◆ Challenge
Show every line below that contains the word "resolution".

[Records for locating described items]
┌──

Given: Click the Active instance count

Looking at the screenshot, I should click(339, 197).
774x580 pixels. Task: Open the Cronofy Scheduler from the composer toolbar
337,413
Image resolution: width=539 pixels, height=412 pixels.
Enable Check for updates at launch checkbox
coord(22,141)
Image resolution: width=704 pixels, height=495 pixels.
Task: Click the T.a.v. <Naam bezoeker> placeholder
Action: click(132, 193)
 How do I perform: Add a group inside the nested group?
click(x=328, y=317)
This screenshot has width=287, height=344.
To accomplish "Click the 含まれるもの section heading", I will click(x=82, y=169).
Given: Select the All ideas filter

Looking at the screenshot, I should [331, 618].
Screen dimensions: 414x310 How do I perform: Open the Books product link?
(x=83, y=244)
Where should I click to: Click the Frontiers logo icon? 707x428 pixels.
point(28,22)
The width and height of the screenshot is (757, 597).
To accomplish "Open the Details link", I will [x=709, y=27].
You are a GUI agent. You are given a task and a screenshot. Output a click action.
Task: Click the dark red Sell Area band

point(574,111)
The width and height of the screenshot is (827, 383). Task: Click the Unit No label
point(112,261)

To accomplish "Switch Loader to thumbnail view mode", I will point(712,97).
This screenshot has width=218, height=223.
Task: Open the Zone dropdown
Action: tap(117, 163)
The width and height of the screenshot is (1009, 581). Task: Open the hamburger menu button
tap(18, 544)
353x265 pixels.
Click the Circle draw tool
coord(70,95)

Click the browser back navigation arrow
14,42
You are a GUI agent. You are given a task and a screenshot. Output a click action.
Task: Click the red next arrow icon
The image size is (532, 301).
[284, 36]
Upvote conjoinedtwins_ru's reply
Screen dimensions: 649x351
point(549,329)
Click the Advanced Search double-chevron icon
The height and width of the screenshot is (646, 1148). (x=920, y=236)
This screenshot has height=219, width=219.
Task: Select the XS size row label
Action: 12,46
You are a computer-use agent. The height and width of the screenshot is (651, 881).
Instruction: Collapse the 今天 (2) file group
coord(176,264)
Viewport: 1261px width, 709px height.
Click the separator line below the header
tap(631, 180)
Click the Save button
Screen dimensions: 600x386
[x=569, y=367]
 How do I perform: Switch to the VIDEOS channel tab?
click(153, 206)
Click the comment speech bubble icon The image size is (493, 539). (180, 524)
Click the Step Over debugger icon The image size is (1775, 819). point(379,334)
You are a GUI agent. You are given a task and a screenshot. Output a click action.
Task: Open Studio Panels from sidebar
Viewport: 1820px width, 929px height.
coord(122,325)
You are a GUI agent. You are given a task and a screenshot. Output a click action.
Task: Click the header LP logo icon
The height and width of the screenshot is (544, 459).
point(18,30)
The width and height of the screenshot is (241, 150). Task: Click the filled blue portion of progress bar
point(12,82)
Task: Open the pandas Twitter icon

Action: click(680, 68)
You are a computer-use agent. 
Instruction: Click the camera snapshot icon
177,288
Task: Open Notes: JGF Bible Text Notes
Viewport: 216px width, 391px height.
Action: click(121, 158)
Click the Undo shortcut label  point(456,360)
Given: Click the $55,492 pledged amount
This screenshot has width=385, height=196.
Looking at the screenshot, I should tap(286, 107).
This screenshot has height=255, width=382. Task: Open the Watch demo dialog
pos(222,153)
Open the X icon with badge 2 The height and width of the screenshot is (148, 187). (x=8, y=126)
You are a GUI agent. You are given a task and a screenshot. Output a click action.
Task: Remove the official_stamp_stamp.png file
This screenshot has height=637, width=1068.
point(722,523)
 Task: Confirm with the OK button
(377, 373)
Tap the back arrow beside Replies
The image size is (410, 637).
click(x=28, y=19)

└──

◆ Solution to this problem
Image resolution: width=539 pixels, height=412 pixels.
Image resolution: width=704 pixels, height=495 pixels.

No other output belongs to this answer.